Weil Deutschland der Schlüssel ist. Es ist das wirtschaftlich stärkste Land Europas, aber sicherheitspolitisch noch immer zu zögerlich. Die "Zeitenwende" darf kein Schlagwort bleiben. Sie muss sich in Strukturen zeigen: in einer verlässlichen Außenpolitik, einer modernisierten Bundeswehr, einem realistischen Verständnis von Verantwortung. Führung bedeutet hier nicht Dominanz, sondern kooperatives Gestalten im europäischen Verbund. Gerade die enge Zusammenarbeit zwischen Deutschland, Frankreich und Großbritannien, ist entscheidend. Diese drei Staaten bilden das Rückgrat der europäischen Sicherheit. Wenn sie koordiniert handeln, kann daraus ein echter geopolitischer Faktor entstehen.

Gleichzeitig wächst innenpolitisch der Druck, etwa durch die AfD und soziale Missstände. Kann Deutschland beides stemmen: militärische Stärke und gesellschaftlichen Zusammenhalt?

Es muss. Innere und äußere Sicherheit sind zwei Seiten derselben Medaille. Wer Bildung, Integration und sozialen Zusammenhalt vernachlässigt, gefährdet auch die äußere Stabilität. Deutschland kann beides schaffen, wenn Politik ehrlich über Prioritäten spricht und erklärt, warum bestimmte Investitionen notwendig sind.

Die politische Kommunikation hat in den vergangenen Jahren die Verunsicherung eher wachsen lassen.
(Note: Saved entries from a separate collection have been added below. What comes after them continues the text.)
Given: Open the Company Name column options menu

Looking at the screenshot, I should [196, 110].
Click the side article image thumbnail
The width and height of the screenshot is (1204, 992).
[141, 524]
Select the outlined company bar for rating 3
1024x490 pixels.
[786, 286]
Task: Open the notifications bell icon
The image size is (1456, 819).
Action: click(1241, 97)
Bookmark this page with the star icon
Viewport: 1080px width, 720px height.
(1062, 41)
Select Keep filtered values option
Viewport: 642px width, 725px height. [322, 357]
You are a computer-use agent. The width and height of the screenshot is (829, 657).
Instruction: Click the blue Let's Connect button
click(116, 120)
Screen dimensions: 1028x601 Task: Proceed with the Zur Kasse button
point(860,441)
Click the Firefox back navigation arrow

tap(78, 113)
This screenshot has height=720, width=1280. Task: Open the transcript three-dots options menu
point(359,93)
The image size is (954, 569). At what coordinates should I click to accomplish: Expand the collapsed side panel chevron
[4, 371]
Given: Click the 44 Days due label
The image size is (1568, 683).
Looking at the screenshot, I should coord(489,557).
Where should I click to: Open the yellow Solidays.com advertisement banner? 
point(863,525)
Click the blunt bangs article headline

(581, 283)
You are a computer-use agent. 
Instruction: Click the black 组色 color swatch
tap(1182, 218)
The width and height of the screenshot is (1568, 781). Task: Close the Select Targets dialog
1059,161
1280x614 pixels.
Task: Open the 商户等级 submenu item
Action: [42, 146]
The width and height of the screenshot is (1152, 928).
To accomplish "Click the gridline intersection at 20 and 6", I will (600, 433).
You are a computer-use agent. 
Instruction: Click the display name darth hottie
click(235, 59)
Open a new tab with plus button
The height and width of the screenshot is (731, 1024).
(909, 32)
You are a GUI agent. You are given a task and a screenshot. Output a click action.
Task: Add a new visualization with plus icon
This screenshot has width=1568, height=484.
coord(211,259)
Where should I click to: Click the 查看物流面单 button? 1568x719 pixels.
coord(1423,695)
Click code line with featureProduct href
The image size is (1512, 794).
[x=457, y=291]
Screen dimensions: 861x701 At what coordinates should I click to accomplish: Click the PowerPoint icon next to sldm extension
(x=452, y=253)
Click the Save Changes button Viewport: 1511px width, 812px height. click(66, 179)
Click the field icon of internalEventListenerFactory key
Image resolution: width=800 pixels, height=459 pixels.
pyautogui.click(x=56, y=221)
Ja. Was häufig fehlt, ist eine ehrliche Kommunikation. Es werden sicherheitspolitische Entscheidungen getroffen, ohne sie ausreichend zu erklären. Das schafft Distanz zwischen Politik und Bevölkerung. Wenn die Regierung plötzlich Milliarden für Verteidigung ausgibt, aber niemand versteht, warum das notwendig ist, entsteht ein Vakuum – und dieses Vakuum füllen Populisten und Desinformation. Transparenz ist kein Luxus, sondern Teil der Verteidigungsfähigkeit. Demokratien müssen lernen, komplexe Entscheidungen verständlich zu machen, ohne sie zu trivialisieren. Das ist etwas, was Autokratien gar nicht leisten müssen, aber was Demokratien stark macht.

Sie betonen auch immer wieder die Bedeutung von Bildung. Warum ist sie für Europas Stärke so zentral?

Weil Bildung die Grundlage politischer Mündigkeit ist. Eine gebildete Gesellschaft versteht Zusammenhänge, lässt sich weniger manipulieren und kann Verantwortung tragen. Das gilt besonders für die junge Generation: Sie muss verstehen, dass Demokratie keine Selbstverständlichkeit ist, sondern eine Aufgabe.

Viele junge Menschen wachsen gerade mit Krisen auf: Krieg, Klimawandel, Desinformation. Welche Rolle haben sie in Europas Zukunft?

Eine entscheidende. Junge Menschen haben den Vorteil, dass sie weniger festgefahren sind. Sie sehen klar, was auf dem Spiel steht: Freiheit, Menschenrechte, Rechtsstaat. Ich beobachte heute eine Generation, die global denkt, solidarisch ist und Verantwortung übernehmen will. Das stimmt mich optimistisch.

Und was würden Sie einer 20-Jährigen sagen, die an Europa zweifelt?

Ich würde sagen: Du lebst auf dem freiheitlichsten Kontinent der Erde. Hier darfst du denken, sagen und schreiben, was du willst. Du kannst reisen, dich bilden, deine Zukunft gestalten. Das ist keine Selbstverständlichkeit – und es kann verloren gehen. Wenn wir wollen, dass Europa ein Ort der Freiheit bleibt, müssen wir bereit sein, es zu verteidigen – politisch, gesellschaftlich und, wenn nötig, auch militärisch.

Gerade Autokratien scheinen handlungsfähiger, weil sie schneller entscheiden können. Kann Demokratie da überhaupt mithalten?

Das ist der große Trugschluss. Autokratien entscheiden schneller, ja – aber sie korrigieren keine Fehler. Demokratien sind langsamer, aber stabiler. Was dort beschlossen wird, ist demokratisch legitimiert und sollte daher Bestand haben. Geschwindigkeit darf man nicht mit Stärke verwechseln. Hinzu kommt: Der Wunsch nach Freiheit ist universell. Er lässt sich unterdrücken, aber nicht langfristig auslöschen.